Translate this sentence from the financial text below into Spanish: "Revenue less cost of sales is expected to be largely in line with forecasts issued in December 2019."

▶ _Text provided_:
────

Operating margin: Underlying operating profit divided by revenue less cost of sales.
Underlying net profit (attributable to owners of the parent): KPI to measure recurring net profit attributable to the owners of the parent which is calculated as net profit added with adjustment items related to operating profit, reevaluation of earn-out liabilities/M&A related put-option liabilities, tax-related, NCI profit-related and other one-off items.


2. Reason for the recognition of impairment charge and changes to the Forecast of Consolidated Financial Results for the Fiscal Year Ending December 31, 2019 (IFRS)

Revenue less cost of sales is expected to be largely in line with forecasts issued in December 2019.

Underlying operating profit is upwardly revised by 3.9% due to lower SG&A cost enabled by successful cost control in Japan in the fourth quarter.

Underlying operating profit and operating profit (excluding impairment charge) are upwardly revised by 5.2 billion yen and 5.9 billion yen, respectively.

────

▶ _Material provided_:

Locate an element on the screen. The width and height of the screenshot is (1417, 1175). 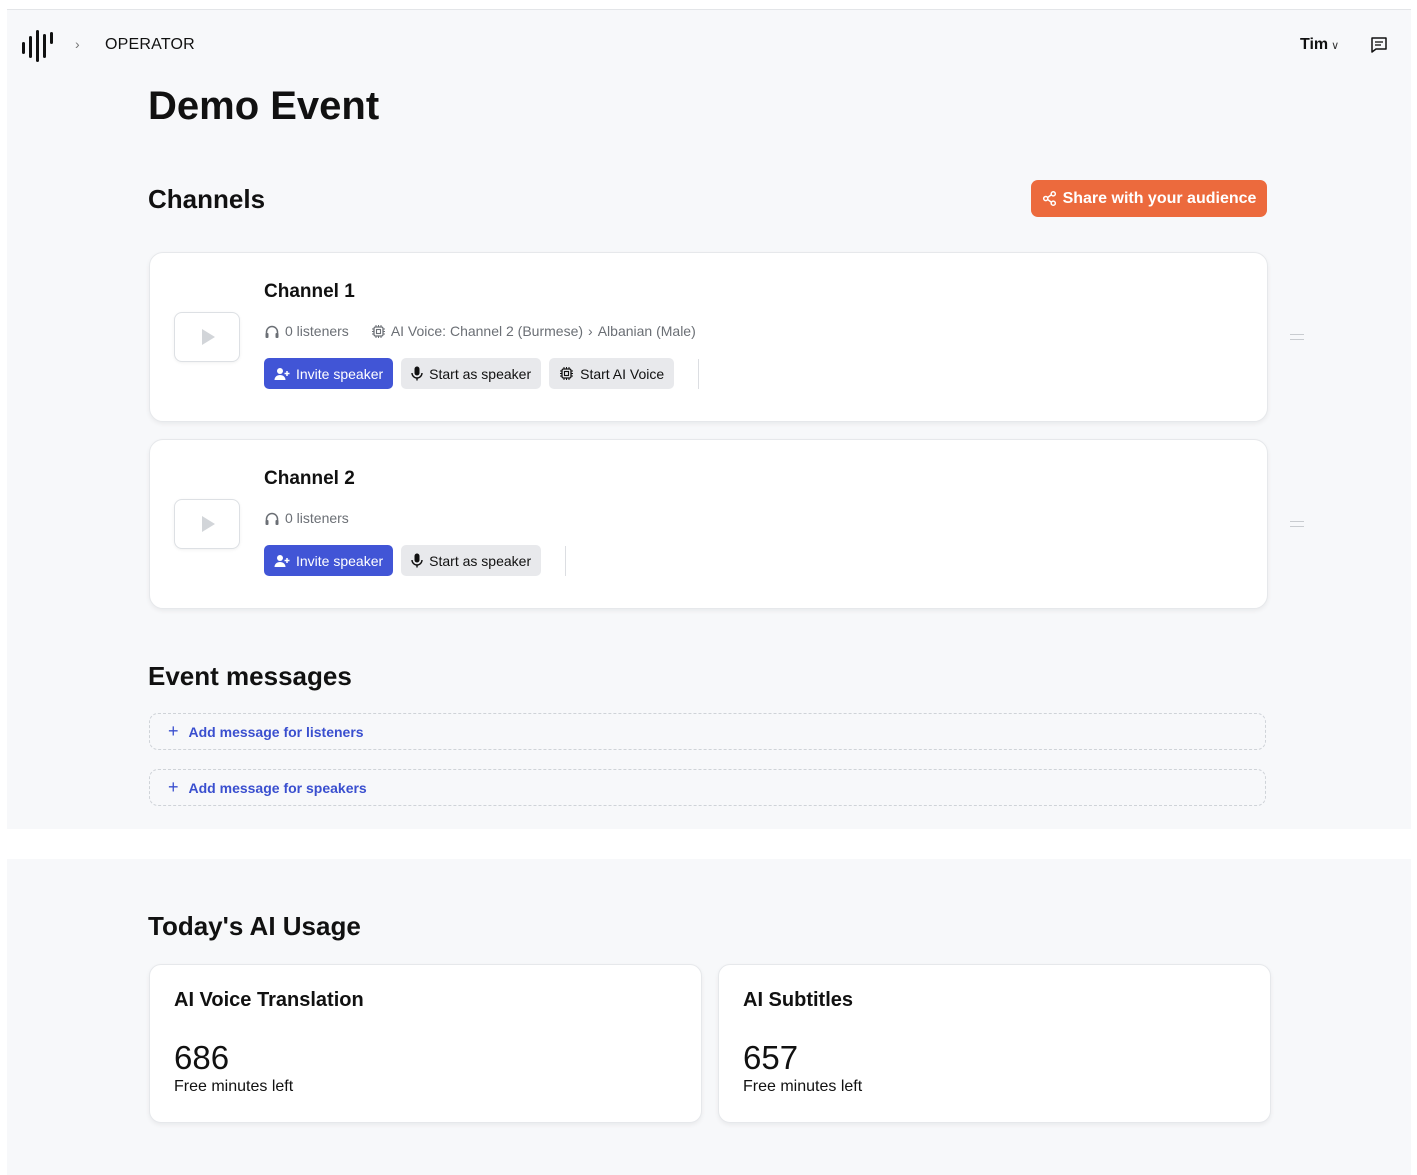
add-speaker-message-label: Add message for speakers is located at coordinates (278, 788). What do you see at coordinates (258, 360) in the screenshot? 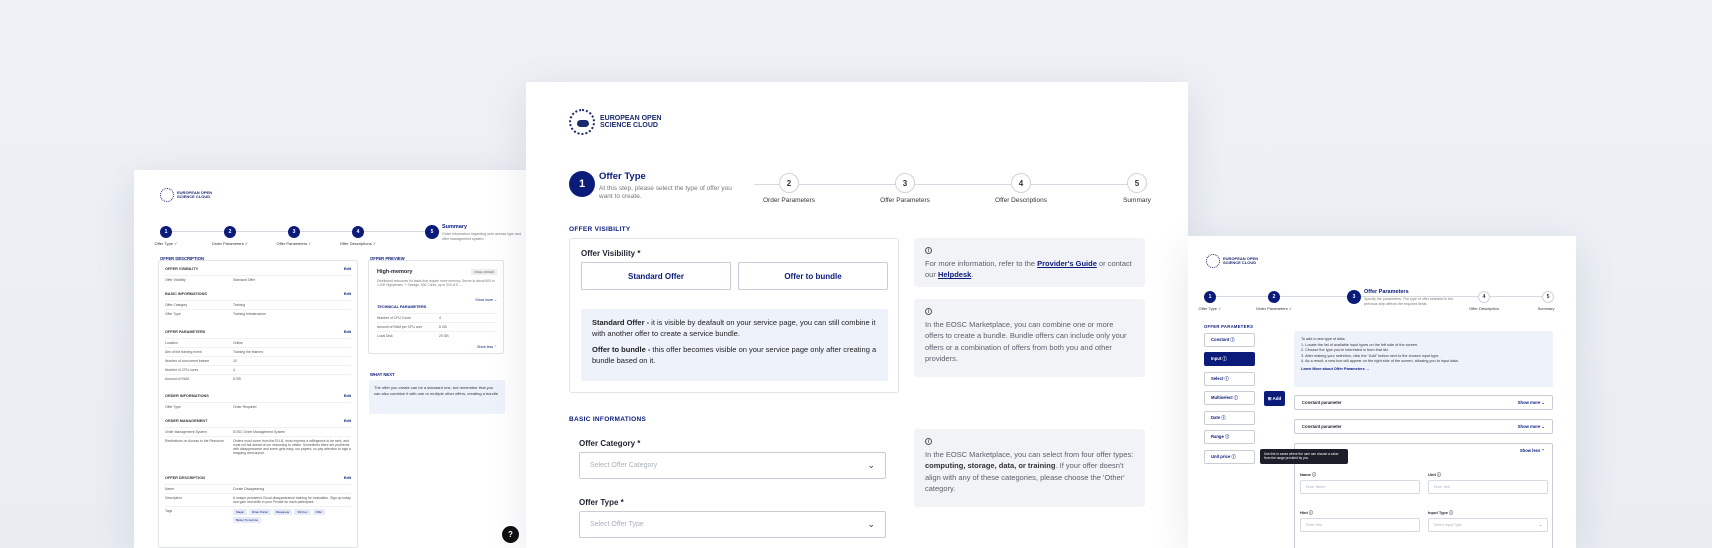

────

▶ _The completed task_: Se espera que los ingresos menos el costo de ventas estén en gran medida en línea con las previsiones publicadas en diciembre de 2019.